An Original Essay by Alan Short Winner of the SCA (SA/NT) 2021 Essay Award

Is compliance with the written requirements of the law enough? This is the question that I want to explore as part of this essay as it relates to emergency planning for apartment buildings.

What is Emergency Planning?

Research has shown that 85% of people don’t respond as you expect in an emergency. When the fire alarm activates the majority of people will not evacuate the building, they will stay in their apartment assuming it’s “another false alarm” or they will panic and be too scared to move.

The result is people’s lives are put at risk because they have not taken the appropriate action – to evacuate the building.

Emergency Planning is the process of designing a set of standard procedures for dealing with different types of emergencies that can reasonably be expected and then training the occupants of the building in their use. The result is that the majority of occupants respond appropriately in an emergency.

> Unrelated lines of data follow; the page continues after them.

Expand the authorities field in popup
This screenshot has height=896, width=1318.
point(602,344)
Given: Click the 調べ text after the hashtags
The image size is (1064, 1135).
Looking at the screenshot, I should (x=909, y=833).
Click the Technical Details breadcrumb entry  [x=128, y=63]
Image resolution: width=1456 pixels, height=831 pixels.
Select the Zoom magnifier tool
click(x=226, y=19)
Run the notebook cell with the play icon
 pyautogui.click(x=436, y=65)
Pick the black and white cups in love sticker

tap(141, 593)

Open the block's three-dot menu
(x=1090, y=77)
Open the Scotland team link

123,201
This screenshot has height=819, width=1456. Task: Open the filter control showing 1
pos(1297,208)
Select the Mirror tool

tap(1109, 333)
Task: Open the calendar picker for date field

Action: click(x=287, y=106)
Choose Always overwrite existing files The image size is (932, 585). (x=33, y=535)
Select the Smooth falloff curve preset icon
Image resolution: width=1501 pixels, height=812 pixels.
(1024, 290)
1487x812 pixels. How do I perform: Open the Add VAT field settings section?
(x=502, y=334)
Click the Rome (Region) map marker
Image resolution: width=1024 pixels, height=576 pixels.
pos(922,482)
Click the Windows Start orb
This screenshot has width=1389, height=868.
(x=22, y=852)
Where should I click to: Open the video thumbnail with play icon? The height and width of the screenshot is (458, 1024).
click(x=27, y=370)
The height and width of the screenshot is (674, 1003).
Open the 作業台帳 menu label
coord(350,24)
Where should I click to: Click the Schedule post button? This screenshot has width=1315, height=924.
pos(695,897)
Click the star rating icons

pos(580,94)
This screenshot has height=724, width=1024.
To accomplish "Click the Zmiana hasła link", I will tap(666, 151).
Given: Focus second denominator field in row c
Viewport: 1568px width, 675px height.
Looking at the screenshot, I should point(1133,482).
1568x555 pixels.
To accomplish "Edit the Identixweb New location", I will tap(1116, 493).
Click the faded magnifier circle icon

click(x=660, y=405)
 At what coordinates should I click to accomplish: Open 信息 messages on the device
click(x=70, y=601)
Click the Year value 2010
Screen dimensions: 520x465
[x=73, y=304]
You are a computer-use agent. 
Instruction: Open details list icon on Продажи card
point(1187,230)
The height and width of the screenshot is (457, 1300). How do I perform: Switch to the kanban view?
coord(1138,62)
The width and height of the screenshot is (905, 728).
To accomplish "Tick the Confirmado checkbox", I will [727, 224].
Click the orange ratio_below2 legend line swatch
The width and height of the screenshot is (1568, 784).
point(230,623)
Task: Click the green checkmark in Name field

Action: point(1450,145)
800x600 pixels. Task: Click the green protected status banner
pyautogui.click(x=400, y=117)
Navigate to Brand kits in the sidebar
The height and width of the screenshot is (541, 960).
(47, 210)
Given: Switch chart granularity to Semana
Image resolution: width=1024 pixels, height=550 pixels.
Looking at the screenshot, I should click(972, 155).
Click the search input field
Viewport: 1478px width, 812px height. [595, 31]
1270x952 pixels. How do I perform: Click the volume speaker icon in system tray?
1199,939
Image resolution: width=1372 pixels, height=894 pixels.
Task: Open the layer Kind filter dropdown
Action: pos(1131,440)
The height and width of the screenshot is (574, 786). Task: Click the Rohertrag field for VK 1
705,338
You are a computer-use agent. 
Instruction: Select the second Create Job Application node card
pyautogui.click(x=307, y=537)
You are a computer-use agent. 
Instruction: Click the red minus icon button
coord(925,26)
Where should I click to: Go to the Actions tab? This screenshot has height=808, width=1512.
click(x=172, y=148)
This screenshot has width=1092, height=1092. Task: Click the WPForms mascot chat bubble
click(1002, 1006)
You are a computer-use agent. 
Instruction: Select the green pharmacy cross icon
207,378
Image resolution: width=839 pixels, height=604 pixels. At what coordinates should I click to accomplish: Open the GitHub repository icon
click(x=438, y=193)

What is an apartment building?

For the purposes of this essay apartment buildings are multiple single occupant dwellings with integrated fire alarm and protection systems (such as sprinkler systems) and can be three or more storeys high – some could be 10, 20 or more.

What do you legally need to comply with?

The Work Health and Safety Act and Regulations require a workplace to have an Emergency Plan, but clause 7 of the regulations state that a residential strata or community corporation is not a person conducting a business and therefore excluded from complying with the majority of the Act and Regulations – including preparing an Emergency Plan.

There is also a duty of care requirement of everyone involved in managing an apartment building. The principle of duty of care is that you have an obligation to avoid acts or omissions, which could be reasonably foreseen to injure or harm other people. So, if having an Emergency Plan in place will mitigate a foreseeable injury or harm to a person then the corporation (in the opinion of the author) has a duty of care to provide the Emergency Plan. The problem is that this is not specified in writing.

But what is the risk?

Work health and safety assessors use a standardised matrix for assessing risk that compares the consequence should an event happen with the likelihood of the event occurring.

If a fire occurs in an apartment building death and massive financial loss could occur. Examples of this are the 70 people that died in the Grenfell Tower fire in London (2017) and the death in the Bankstown apartment fire in NSW (2012). This is the highest level of consequence.

The likelihood of a fire in an apartment is “possible”. “Possible” is defined as an event that could happen or is known to happen once a year. In 2019/20 the South Australian Metropolitan Fire Service responded to 942 structural fires which includes apartment buildings, houses, offices, shops etc.. It is reasonable to assume that at least one of these occurred in an apartment building. In locations, such as Sydney, Melbourne and the Gold Coast where there is a higher number of apartment dwellings the likelihood would increase.

This result is the risk is high and work health and safety risk management principles recommend that the risk is eliminated or reduced – and one of the steps to do this is through an Emergency Plan.

What about the fire systems in the building?

Modern apartment buildings are safe, but catastrophic fires can and do still occur in them.

A modern apartment building usually includes fire walls to contain fires, fire alarm systems to alert occupants, and sprinkler systems to supress a fire.

Unfortunately, as noted above, most people do not respond as you expect when the fire alarm is activated putting them at risk. An analogy to consider is that seatbelts in cars save lives, but without the training to put one on they are useless.

What are the community’s expectations?

If you were in a serviced apartment or hotel then there is a requirement under the Work Health and Safety Act and Regulations for an Emergency Plan to be prepared. This includes Airbnb style accommodation.

There is often no physical difference in the building between serviced apartments and a residential apartments – they are often mixed together in the one building.

These apartment buildings are often occupied by younger people, and parents, me included, would expect that there are systems in place (physical systems, procedures and training) to ensure that our children are safe. And at the moment, in the opinion of the author, this has not been achieved.

So what should the Strata Industry do about it?

There are two problems, the first is that the current Australian Standard associated with Emergency Planning is focused on workplaces, like offices, factories, warehouses etc. They can not be directly applied to apartments.

The main issues are that the occupants of the building are not always there – like staff in an office, the roles in the standard Emergency Plan are not always able to be filled (wardens etc), and that the training needs to occur outside of normal business hours or using alternative delivery methods.

So, either a new standard or an amendment to the current standard is required to prescribe how to prepare an Emergency Plan for apartment buildings.

In the short term this could be in the form of a guideline published by the SCA or Fire Protection Association Australia (or jointly published).

And secondly, a document is required explaining to the corporations that they do have a requirement to prepare and maintain an Emergency Plan. The first stage is to confirm the opinion of this author that there is a duty of care to provide an Emergency Plan.

The creation of Emergency Plans for apartment buildings will, in the opinion of the author, save lives and should therefore be considered as an important project for the industry.